FLICKING channels the other night, I chanced upon a documentary about the Swarbriggs, the Cavan brothers Jimmy and Tommy, who twice represented Ireland in the Eurovision during the 1970s.
The programme was part of a series on the showband era, described by RTÉ as a “golden period in Irish life”. This is a controversial opinion, I must say, although no doubt there are many who have affectionate memories of the time. My experience was limited to the very end of the era, by which stage it had reached a low ebb, artistically and commercially. We still await a retro-fashion fad that will make the clothes and hairstyles of late 1970s Ireland look good again, however briefly.
The Swarbriggs are now perhaps best known for a Eurovision video, which briefly held the world record for cheesiness (a record that, in fairness, was broken frequently then). And even this might have been successfully erased from memory had the makers of Father Ted not resurrected it years later in the celebrated “My Lovely Horse” episode.
Through the dubious tribute of Dermot Morgan and Ardal O’Hanlon, the Swarbriggs have achieved a certain immortality. And fair play to the Cavanmen, at least they can laugh about it.
But the thing that made me laugh about the other night’s documentary was its recall of an unintentionally poignant attempt to rebrand the Swarbriggs in 1978. Their English record company, EMI, thought the brothers and their band needed a catchier name to bring their upbeat pop music to a wider audience. So some marketing genius at the firm decided to call them – wait for it – “Winter”.
If ever a name spelt the end of an era, this was it. It did for the group’s career what frost does for baby potatoes. The album to accompany the rebranding sank without trace, and the duo split up soon afterwards. For various reasons, they were a Winter of discontent by then anyway. But I wonder what became of the EMI executive who renamed them. Maybe he went on to greater things elsewhere: the 1979 launch of Guinness Light, perhaps.
Names seem to have been a recurring problem in the late showband era. Well known is the unfortunate case of Big Tom and the Mainliners, who acquired that title in a more innocent time, when it did not yet imply intravenous drug use. Then they became Big Tom and the Travellers, which in due course also took on an unintended meaning: albeit not one that would prevent airplay in America.
But next to Winter, perhaps the most sadly apt name from the era was The Indians. What with the feathered head-dresses and war-paint, theirs was not the most politically correct act, even by 1970s standards. It was, however, well-timed. The showbands were a doomed civilisation by then, harassed on all sides by the coming of the white man, or “disco” as it was known. The success of the Indians, arguably, was the period’s Little Bighorn.
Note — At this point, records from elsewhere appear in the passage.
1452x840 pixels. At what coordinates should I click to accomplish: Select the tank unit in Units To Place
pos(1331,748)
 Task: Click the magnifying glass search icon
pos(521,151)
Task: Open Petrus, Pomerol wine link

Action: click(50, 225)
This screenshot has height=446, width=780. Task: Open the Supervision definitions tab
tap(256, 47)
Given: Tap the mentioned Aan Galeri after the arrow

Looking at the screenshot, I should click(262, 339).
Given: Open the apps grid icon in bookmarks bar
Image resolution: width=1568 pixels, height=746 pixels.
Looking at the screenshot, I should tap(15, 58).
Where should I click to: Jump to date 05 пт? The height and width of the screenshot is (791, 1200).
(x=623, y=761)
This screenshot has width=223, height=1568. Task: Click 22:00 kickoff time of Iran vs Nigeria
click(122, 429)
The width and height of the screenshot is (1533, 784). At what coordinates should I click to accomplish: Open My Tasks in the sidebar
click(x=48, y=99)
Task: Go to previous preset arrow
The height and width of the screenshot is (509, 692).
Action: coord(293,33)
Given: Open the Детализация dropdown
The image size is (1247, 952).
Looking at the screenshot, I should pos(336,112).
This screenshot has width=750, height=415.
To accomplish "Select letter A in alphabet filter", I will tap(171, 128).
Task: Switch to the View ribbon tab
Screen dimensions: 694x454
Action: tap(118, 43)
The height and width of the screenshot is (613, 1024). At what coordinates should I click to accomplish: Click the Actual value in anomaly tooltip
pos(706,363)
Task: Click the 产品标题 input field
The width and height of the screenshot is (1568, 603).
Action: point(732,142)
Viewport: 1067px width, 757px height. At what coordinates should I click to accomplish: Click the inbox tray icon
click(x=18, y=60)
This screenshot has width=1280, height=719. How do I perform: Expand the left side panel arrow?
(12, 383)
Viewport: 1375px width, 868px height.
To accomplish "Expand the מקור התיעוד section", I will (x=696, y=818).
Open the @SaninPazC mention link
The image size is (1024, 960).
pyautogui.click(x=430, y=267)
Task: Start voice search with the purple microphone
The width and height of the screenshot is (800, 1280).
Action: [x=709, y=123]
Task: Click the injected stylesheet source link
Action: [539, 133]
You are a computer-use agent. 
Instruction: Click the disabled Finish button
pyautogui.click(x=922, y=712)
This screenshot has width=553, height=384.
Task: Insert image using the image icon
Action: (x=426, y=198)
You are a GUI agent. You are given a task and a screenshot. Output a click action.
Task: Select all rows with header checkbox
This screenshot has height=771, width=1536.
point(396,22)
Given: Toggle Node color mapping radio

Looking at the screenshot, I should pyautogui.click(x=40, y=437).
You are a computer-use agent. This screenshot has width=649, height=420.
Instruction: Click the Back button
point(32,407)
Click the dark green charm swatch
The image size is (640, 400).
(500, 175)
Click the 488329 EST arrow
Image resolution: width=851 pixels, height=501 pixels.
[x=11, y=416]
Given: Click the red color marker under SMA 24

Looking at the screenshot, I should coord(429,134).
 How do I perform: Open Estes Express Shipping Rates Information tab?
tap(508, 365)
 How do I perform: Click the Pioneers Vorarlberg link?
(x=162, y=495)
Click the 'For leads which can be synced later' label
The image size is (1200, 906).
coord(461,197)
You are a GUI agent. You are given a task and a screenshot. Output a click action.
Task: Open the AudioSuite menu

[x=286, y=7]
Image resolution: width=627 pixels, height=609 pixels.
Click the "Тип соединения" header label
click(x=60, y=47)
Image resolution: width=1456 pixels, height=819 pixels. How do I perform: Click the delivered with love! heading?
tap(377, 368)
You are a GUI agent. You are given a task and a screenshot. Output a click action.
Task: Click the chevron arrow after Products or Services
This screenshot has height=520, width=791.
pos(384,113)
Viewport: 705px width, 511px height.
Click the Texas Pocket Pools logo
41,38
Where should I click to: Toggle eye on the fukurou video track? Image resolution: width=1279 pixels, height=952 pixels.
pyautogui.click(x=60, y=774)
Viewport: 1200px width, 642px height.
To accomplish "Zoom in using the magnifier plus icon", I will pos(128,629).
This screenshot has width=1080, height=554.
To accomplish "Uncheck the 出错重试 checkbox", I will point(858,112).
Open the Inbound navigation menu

ANOTHER NAME from that era still resonates today, but for altogether grimmer reasons. The Miami Showband is now forever associated with one of the worst atrocities of the Northern Troubles: the 1975 murder of three of its members by a UVF gang in Co Down.
It was an incident that encapsulated all the madness of the time. The gang posed as soldiers mounting a checkpoint. Their plan was to smuggle a bomb onto the bus, to explode later and be blamed on the IRA. Instead, the device went off prematurely, killing two of the would-be murderers, whose surviving members then opened fire on the band.
The names of the five dead – and those of more than 3,500 others killed in the Troubles, will be read out in Dublin this coming Friday, in a now-annual commemoration. In fact this will be the 10th anniversary of the ceremony at the Unitarian Church on Stephen’s Green: the only commemoration of its kind in Ireland.
As the organisers explain, the ceremony illustrates “the terrible, random nature” of death in civil conflict, with its list including “British soldiers, IRA volunteers, loyalist paramilitaries, policemen and women, gardaí, part-time UDR men, prison officers, civil rights marchers, judges, businessmen, farmers, taxi drivers, social workers, children of all ages, people killed walking home from the pub, while watching football on the television, while attending church; people killed on trains, out walking and shopping and visiting in London and Birmingham, Dublin and Monaghan, Belfast and Derry and Omagh and a score of other Northern Irish towns and villages.” At noon, the readers will start alphabetically with Anthony Abbott, a soldier from Manchester killed by the IRA in Ardoyne in North Belfast in 1976, and they will finish at around 3pm with William and Letitia Younger, an elderly Protestant man and his daughter, who were beaten, stabbed and shot by intruders in their home at Ligoniel in 1980.
Unfortunately, the list is still lengthening. Chronologically, it always begins in 1966 with John Patrick Scullion, a Catholic storeman shot by the UVF in Belfast, but this year it ends just two months ago with Derry man Ciaran Doherty, killed in February by dissident republicans.
Friday’s ceremony will be preceded by a live broadcast on Lyric FM of RTÉ’s Vanbrugh String Quartet performing Haydn’s Seven Last Words of Christ. There will also be a reading by actor Denis Conway. Admission is free (with a voluntary collection for the Irish Red Cross’s Haiti appeal). And although those attending the Vanbrugh performance must be seated by 10.55am, people may otherwise drop in any time after noon.